### Short exercise
Reproduce every line from the one containing "Viewport: 880px width, 412px" down to the one containing "pos(224,313)", both included, with the requests kept unchanged and each coordinate in the answers multiplied by 2.3 and rounded to a whole number, halves rounded up. Omit the pictures.

### Input rows

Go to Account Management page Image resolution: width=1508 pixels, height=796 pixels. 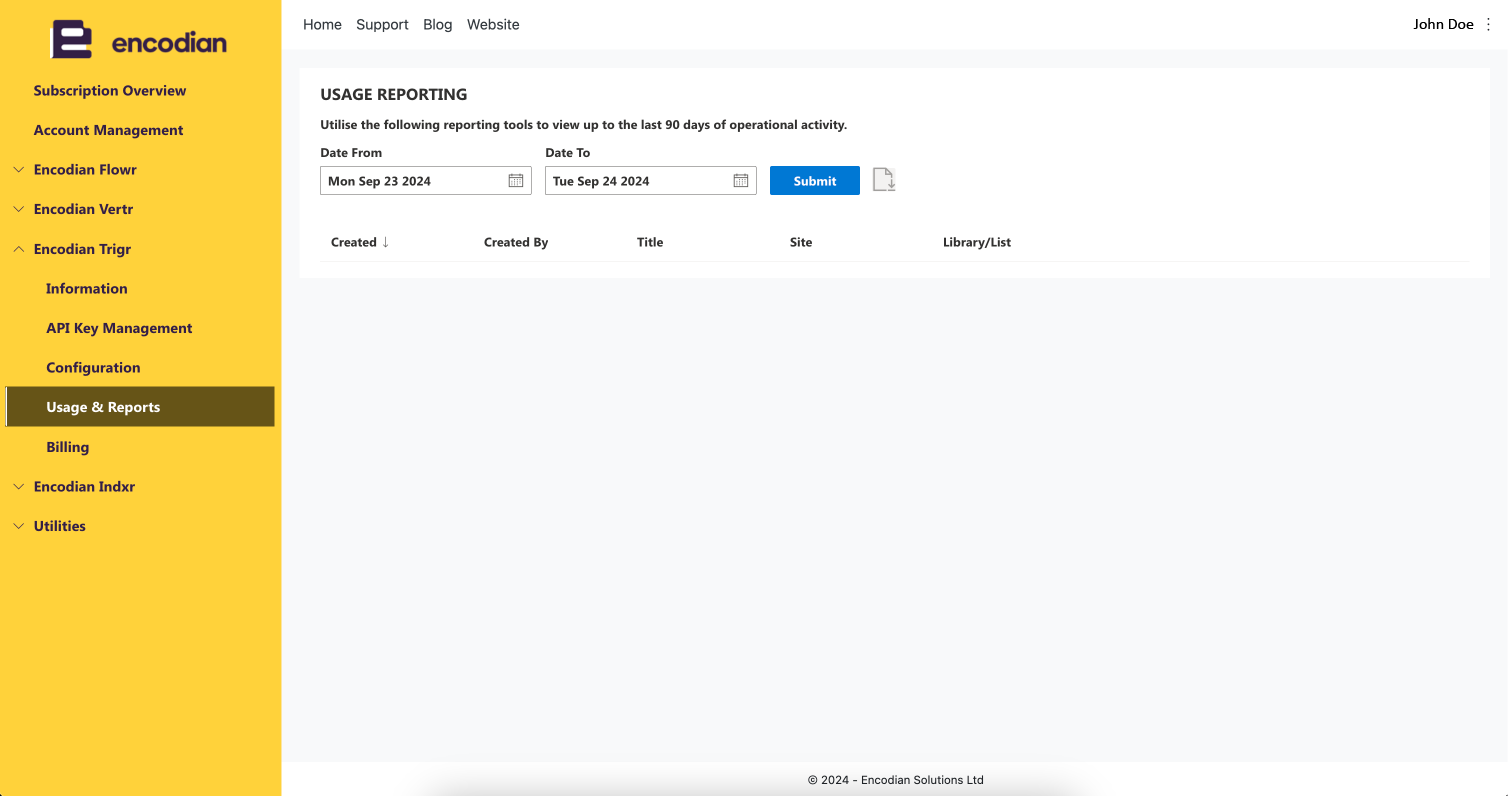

==

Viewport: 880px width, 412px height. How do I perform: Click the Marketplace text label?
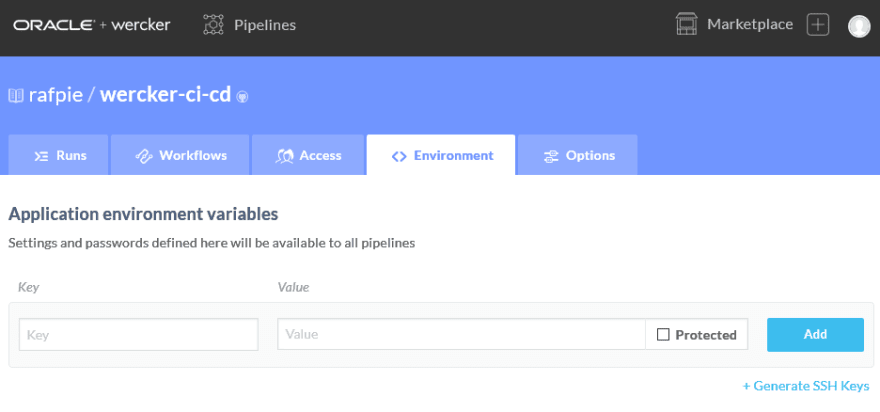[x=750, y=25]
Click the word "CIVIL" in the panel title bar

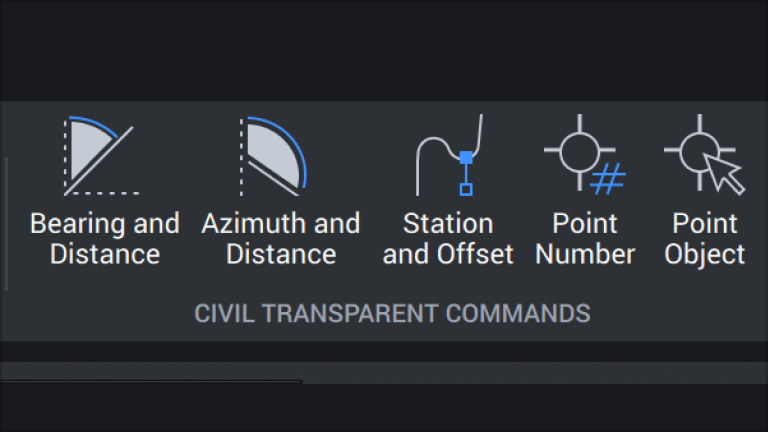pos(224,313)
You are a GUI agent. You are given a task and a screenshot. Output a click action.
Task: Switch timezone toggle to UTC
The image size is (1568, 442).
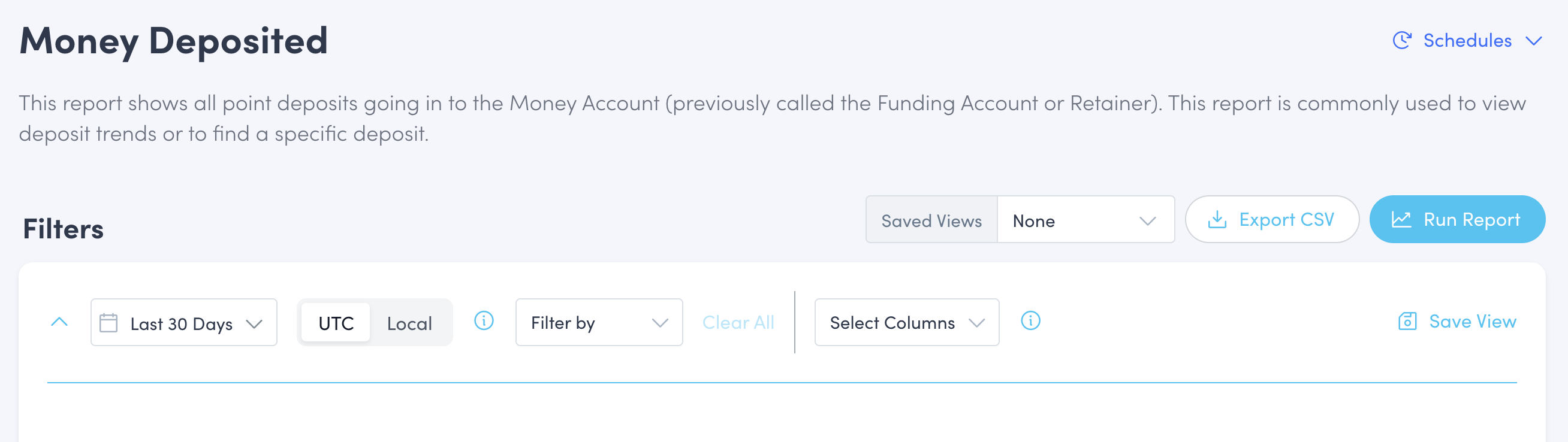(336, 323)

---

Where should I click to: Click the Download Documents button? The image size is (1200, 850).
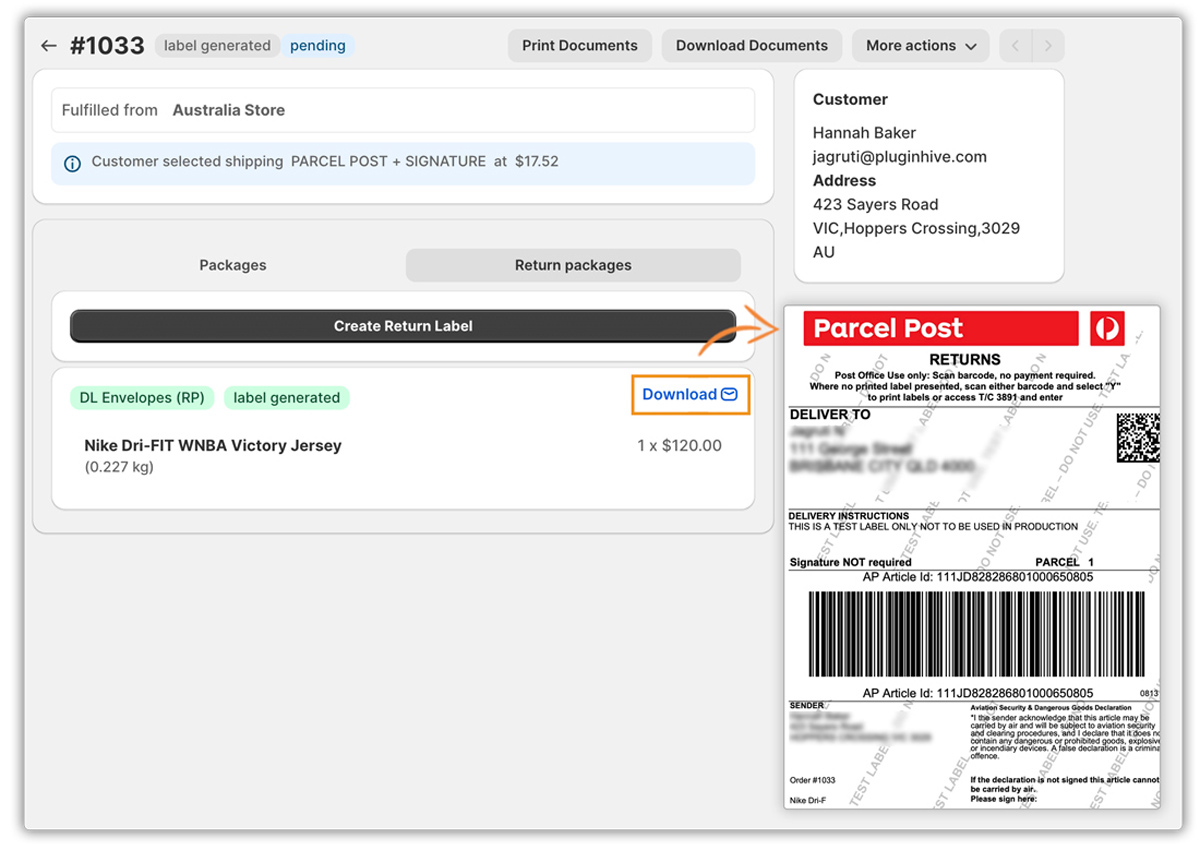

### Response
Viewport: 880px width, 412px height. How do I perform: Click the Marketplace text label?
[x=1725, y=58]
Click the word "CIVIL" in the panel title bar

pos(515,720)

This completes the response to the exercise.